_TASK LIST_
1: In the forum thread on impeller mod material, rewrite the passage from "Single stage Toro" to "material for sure." with "paddle" swapped for "blade".
2: Condense the paragraph in the impeller mod material thread that begins "If you are looking for a good material" into a short bulleted list, keeping its main facts.
3: Write what comes next in the forum thread on impeller mod material, picking up after its last line.

_DOCUMENT SEGMENT_
# Impeller Mod material



## Nick Karahalios (Nov 21, 2019)

I did the famous impeller mod on ym Ariens 1332 at the start of the season and have been very impressed with it. Used a kit off ebay that included 2 pieces of 2" wide 3/8" rubber and mounting hardwear. With how well it has worked, I have another I want to do along with a couple of coworkers machines. To make it cost effective I'd like to find the rubber material myself. I have found this precut 2" wide rubber sheet off amazon for 13ish $. Wondering if it will do the job, or if anyone has found something that can be purchased at a local Tractor supply or homegoods store.


----------



## Oneacer (Jan 3, 2011)

I have material still sitting in my shop if I ever decide to do an impeller mod, but to be honest, I really don't have the need. I only have a double driveway, and have no issue throwing snow past it with any of my machines.

If you are looking for a good material, go to a local truck stop, or truck repair shop, they will probably give you an old ripped truck mud flap. I drove for a living, and that is thin gauge quality rubber, with imbedded reinforcement, which can be easily cut and drilled, yet heavy enough to use it for impeller extensions ... all probably for free. I have material from the Railroad which I obtained before I retired, very similar in composition.


----------



## gibbs296 (Jun 22, 2014)

Single stage Toro old paddle worked for me and at no cost.


----------



## Oneacer (Jan 3, 2011)

@gibbs,

Using a paddle material for the same purpose would certainly be the way to go if they can obtain that material for sure. 

Many in the country that might have access to farm implement belting is another source of material if need be.


----------



## toromike (Aug 20, 2018)

Some people have used this baler belting
https://www.tractorsupply.com/tsc/product/wcco-belting-baler-belting-2-ply-4-in-x-60-in
I think it's a little less than 3/8 inch thick.
I have used single stage paddle material from a Toro S200 (2 5/8 inch wide, 0.270 inch thick), it works very well. It's available.


----------



## KennyW in CT (Feb 24, 2015)

I use old mud flaps or Truck dock bumper rubber.


----------



## skutflut (Oct 16, 2015)

Tractor Supply has baler belt in 5 ft. rolls, enough to make impeller kits for the rest of your life. Works great. I have also used a light duty truck reinforced mudflap that I cut into the required sizes, also worked well. Baler belt is easier cutting to get to the correct dimensions and to add the nooks and crannies mine needed.


----------



## Grunt (Nov 11, 2013)

Some people have used the sidewall of automotive tires if they don't have to much curvature.


----------



## Tony P. (Jan 9, 2017)

_INFORMATION SUPPLIED_

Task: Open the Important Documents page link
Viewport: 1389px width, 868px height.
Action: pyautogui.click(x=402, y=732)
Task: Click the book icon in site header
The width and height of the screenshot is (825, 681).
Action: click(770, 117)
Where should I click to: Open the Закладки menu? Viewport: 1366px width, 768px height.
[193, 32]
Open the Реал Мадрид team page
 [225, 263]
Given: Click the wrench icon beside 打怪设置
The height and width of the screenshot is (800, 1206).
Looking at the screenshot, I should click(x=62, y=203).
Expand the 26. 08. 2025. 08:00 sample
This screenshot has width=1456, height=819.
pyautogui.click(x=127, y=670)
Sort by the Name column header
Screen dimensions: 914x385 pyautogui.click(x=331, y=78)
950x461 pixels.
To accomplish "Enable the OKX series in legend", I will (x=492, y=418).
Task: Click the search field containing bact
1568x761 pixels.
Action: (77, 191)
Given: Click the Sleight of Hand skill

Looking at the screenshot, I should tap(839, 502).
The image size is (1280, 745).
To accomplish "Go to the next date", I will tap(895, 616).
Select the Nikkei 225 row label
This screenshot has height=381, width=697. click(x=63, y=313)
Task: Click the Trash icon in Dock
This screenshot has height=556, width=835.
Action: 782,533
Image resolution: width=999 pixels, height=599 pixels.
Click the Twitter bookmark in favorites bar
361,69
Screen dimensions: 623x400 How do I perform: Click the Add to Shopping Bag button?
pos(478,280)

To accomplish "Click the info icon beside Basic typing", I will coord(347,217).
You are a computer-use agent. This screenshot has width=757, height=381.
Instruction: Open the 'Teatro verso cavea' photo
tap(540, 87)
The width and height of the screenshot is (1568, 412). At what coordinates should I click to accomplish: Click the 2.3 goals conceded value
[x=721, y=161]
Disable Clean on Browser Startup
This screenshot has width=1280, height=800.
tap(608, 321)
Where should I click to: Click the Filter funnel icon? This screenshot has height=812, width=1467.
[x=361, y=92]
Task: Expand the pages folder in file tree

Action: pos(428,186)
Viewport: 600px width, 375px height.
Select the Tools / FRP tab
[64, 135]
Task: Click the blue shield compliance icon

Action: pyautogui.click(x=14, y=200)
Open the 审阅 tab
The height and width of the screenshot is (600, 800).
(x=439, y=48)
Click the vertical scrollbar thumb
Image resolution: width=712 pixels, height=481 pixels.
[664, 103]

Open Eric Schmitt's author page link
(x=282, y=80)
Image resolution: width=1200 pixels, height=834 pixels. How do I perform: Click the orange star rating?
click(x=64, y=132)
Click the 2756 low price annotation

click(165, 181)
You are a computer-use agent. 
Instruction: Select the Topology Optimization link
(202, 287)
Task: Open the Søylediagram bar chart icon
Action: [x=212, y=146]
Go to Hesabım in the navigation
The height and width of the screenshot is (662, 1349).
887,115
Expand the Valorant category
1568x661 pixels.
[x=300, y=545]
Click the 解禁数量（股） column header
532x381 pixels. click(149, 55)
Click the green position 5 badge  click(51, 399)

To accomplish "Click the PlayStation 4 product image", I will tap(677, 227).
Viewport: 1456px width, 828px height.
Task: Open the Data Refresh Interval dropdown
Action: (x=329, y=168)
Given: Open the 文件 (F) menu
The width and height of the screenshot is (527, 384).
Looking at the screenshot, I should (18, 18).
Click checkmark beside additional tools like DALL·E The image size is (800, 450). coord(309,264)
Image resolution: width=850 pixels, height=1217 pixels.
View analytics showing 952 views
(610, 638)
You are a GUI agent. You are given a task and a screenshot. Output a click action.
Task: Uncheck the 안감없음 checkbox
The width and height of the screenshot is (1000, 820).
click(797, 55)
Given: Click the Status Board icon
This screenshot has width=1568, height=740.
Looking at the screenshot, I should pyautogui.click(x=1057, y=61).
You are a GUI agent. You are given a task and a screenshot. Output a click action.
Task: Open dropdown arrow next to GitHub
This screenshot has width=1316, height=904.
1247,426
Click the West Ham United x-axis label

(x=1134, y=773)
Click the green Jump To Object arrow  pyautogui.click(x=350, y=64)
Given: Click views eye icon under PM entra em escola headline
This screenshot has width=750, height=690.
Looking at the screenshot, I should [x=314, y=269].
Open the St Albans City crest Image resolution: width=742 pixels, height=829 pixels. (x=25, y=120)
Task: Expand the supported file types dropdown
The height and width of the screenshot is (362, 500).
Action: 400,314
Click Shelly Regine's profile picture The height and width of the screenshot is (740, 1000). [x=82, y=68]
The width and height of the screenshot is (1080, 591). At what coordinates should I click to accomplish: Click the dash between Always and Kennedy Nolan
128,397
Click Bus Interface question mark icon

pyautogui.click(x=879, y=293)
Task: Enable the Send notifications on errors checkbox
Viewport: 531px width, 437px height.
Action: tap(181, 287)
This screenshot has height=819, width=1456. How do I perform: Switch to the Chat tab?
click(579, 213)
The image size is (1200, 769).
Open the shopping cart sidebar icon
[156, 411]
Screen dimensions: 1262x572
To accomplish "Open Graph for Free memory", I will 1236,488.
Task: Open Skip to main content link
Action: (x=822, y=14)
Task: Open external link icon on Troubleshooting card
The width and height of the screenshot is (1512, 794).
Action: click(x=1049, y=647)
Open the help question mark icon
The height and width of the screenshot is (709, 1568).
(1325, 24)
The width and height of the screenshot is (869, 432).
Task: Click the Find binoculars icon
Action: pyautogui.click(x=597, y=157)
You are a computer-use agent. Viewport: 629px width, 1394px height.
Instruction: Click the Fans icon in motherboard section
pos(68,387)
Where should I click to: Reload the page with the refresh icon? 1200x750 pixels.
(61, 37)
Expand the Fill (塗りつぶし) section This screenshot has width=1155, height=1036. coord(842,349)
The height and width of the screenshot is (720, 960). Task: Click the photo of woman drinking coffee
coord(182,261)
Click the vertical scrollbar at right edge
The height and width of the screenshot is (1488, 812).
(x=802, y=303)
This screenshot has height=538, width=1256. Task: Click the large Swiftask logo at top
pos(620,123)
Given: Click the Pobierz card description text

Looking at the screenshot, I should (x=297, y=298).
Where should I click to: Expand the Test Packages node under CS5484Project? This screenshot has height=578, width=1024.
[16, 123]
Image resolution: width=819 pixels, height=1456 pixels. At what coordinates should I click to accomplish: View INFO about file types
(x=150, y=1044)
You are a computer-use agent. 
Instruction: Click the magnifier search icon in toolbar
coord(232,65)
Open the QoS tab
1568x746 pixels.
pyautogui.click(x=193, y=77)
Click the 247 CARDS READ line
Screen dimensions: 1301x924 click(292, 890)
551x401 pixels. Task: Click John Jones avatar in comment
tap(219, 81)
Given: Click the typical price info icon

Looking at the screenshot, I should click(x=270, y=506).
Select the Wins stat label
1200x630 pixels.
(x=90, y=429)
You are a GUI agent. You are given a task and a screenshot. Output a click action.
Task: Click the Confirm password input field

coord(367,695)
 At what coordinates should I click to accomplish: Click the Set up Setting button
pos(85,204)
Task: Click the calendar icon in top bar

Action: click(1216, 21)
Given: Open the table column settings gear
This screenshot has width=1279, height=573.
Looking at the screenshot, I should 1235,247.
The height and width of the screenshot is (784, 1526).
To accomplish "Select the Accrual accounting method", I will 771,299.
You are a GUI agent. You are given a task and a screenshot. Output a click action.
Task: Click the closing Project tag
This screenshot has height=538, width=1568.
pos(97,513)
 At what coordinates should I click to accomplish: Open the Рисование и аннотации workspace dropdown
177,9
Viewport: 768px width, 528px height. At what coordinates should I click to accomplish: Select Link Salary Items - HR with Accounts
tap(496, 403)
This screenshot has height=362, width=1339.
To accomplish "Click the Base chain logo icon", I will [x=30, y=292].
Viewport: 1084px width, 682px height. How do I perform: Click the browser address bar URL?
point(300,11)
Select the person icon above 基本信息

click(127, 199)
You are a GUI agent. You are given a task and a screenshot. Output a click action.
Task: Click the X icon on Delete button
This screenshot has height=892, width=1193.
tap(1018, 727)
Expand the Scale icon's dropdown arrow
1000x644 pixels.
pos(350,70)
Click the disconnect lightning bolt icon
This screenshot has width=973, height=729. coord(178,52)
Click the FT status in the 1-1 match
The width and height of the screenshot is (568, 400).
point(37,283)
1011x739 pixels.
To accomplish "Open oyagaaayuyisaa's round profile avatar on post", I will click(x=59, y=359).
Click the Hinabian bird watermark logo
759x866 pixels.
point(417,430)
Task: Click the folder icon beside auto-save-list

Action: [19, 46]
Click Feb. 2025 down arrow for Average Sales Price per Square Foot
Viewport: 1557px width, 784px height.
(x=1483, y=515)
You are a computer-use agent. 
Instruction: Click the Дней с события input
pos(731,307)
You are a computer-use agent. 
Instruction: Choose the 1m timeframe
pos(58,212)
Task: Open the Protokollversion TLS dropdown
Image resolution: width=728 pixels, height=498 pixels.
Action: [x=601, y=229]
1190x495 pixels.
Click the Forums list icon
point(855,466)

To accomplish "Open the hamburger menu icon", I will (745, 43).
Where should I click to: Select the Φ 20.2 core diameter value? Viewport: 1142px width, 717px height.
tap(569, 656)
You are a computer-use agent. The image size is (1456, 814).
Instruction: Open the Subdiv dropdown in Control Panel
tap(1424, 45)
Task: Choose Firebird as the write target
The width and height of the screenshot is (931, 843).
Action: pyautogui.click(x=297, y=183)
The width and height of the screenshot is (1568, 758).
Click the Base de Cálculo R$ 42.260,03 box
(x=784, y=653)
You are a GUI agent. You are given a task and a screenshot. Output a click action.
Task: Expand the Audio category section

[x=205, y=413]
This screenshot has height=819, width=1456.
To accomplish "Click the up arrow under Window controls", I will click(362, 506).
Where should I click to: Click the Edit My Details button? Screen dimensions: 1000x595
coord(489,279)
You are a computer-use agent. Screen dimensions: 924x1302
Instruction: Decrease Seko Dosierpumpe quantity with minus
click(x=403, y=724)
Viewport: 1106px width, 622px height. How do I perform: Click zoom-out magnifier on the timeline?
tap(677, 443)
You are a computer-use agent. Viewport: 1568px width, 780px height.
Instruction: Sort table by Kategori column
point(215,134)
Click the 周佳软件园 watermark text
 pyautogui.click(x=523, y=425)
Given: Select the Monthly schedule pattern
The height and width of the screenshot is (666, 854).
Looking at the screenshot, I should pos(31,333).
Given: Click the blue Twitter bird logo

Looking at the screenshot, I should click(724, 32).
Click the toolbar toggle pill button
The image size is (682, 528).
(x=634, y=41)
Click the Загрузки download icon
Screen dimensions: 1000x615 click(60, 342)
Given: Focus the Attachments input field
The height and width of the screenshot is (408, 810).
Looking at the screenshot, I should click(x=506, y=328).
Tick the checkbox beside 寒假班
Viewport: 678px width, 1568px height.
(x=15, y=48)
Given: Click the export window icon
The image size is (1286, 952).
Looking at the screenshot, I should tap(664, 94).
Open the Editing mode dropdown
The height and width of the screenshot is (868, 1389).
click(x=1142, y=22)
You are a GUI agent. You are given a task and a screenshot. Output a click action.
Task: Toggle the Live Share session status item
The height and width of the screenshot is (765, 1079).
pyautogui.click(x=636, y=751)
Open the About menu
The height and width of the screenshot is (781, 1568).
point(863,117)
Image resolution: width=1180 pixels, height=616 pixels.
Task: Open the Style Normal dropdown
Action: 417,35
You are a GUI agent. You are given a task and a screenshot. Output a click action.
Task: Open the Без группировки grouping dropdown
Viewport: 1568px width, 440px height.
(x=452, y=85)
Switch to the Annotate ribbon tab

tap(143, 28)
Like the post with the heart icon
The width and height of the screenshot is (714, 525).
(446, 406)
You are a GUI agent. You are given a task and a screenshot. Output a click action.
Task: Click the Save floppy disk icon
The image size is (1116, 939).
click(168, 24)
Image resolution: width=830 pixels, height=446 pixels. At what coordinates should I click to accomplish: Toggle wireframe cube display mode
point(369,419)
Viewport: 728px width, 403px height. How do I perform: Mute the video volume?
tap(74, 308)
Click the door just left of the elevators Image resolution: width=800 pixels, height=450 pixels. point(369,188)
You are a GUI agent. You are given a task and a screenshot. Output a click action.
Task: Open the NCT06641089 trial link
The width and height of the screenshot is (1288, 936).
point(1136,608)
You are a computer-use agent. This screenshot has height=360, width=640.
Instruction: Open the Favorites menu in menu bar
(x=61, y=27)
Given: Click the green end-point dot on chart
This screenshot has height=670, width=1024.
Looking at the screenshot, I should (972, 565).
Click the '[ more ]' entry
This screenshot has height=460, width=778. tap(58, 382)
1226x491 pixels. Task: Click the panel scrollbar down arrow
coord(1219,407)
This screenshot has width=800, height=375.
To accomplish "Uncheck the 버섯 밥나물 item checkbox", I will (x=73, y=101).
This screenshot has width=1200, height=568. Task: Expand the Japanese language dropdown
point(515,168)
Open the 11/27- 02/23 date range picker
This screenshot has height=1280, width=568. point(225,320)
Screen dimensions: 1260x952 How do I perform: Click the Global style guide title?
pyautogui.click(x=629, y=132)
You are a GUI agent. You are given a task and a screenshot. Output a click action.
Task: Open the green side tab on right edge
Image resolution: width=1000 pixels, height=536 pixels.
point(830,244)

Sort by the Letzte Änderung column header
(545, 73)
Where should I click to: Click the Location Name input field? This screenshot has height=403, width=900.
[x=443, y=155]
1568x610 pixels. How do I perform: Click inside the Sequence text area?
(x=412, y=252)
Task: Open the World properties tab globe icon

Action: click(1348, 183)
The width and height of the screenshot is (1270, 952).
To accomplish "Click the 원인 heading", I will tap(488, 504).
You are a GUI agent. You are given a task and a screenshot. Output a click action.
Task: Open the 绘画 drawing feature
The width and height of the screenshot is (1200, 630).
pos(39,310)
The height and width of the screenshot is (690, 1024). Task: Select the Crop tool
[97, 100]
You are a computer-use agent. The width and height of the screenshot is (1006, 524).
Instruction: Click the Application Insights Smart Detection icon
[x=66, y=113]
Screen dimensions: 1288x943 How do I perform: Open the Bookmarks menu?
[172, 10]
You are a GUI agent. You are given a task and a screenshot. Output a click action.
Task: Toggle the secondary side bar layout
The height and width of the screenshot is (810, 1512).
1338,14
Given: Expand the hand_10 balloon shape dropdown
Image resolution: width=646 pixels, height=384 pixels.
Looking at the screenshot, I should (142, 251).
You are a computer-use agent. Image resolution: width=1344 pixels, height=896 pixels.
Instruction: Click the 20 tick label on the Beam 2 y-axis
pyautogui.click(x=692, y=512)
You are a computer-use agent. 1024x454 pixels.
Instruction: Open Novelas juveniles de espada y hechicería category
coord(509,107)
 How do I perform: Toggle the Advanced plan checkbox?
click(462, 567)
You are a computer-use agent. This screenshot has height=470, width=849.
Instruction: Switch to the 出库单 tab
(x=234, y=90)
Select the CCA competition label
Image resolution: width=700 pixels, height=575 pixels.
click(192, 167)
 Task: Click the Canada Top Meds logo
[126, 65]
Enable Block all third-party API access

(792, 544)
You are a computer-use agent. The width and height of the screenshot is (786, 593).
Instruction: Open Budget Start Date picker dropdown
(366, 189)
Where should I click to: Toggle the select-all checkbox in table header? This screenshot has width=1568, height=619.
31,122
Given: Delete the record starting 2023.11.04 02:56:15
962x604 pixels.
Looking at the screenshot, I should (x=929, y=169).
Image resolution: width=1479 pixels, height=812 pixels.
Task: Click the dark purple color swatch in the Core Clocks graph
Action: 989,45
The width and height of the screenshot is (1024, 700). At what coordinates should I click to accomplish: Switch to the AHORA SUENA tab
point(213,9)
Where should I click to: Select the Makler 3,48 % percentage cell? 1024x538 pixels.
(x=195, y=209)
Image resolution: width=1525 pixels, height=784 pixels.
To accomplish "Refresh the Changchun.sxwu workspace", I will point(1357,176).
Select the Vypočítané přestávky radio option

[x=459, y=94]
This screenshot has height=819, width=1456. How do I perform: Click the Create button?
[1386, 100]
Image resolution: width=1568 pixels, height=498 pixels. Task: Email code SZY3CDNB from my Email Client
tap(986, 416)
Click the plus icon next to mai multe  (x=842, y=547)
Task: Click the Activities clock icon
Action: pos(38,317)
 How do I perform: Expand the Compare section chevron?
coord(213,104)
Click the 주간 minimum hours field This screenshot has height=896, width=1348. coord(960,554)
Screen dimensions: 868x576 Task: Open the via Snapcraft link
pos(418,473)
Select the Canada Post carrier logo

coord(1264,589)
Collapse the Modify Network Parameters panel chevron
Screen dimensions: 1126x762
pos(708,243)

_RESULTS IN ORDER_
1:
Single stage Toro old blade worked for me and at no cost.


----------



## Oneacer (Jan 3, 2011)

@gibbs,

Using a blade material for the same purpose would certainly be the way to go if they can obtain that material for sure.

2:
- A local truck stop or truck repair shop will probably give you an old ripped truck mud flap, likely for free.
- Mud flap rubber is thin-gauge, good quality and has embedded reinforcement.
- It cuts and drills easily but is heavy enough for impeller extensions.
- Material I got from the Railroad before retiring is very similar in composition.

3:
I suggest looking on eBay. There are many listings for SBR in 3/8" thickness, 2" wide, 36" long strips for close to $20. This means you can do several machines with minimal cutting or waste - 9 paddles of 4" or 7 paddles of 5". In my opinion SBR is the preferred rubber for this project due to its abrasion resistance, impact strength, resilience, and high tensile strength. In case you're not familiar, SBR is used in car tires and rubber shoe soles. Maybe most important, snow plow blades are made of SBR.

BTW, make certain to use stainless steel hardware.


----------



## badbmwbrad (Jul 30, 2019)

https://www.tractorsupply.com/tsc/product/wcco-belting-baler-belting-2-ply-4-in-x-60-in
WCCO Belting Baler Belting, 2-Ply, 4 in. x 60 in. Other sizes available too.


----------



## melson (Feb 9, 2015)

I'll second @Tony P. Did the impeller mod 7 years ago with this stuff and it's showing minimal wear. Can't remember the thickness, it was left over from a job, maybe 1/2 inch.


----------



## 1132le (Feb 23, 2017)

did my oldest impeller kit 10 yrs ago there is no wear
none of the others 10 plus done the same way have any issues either ( for iam worried crowd) dont use tek screws they wont hold, why didnt ariens do this it must be unsafe, things can fly out of there dont do it ( buncha bs)

made out of a car tire free
2 tek screws in each paddle with washers never came loose
pretty simple pretty much free


----------



## Tony P. (Jan 9, 2017)

I've seen several posts on using ply or belting material. Hopefully I'll avoid a discussion the finer points of rubber construction but I need to make a comment on the need to avoid ply or belting material. I believe either ply or belting material reduces or even eliminates the benefit of the impeller modification and should be avoided because of its flexibility.

The modification is needed because of the gap between the impeller and the wall. In making the modification, the rubber must eliminate as much of the gap as possible. However, ply or belting material is flexible and will flex as it comes in contact with snow, creating a gap that can be wide as the original one. The paddles must be firm and not buckle against the snow.

I know some people make the paddle larger than the gap to compensate for the flex but doing so just wastes material as the paddle can skim over the snow.

Imagine trying to row with a flexible paddle or oar.


----------



## 1132le (Feb 23, 2017)

Tony P. said:


> I've seen several posts on using ply or belting material. Hopefully I'll avoid a discussion the finer points of rubber construction but I need to make a comment on the need to avoid ply or belting material. I believe either ply or belting material reduces or even eliminates the benefit of the impeller modification and should be avoided because of its flexibility.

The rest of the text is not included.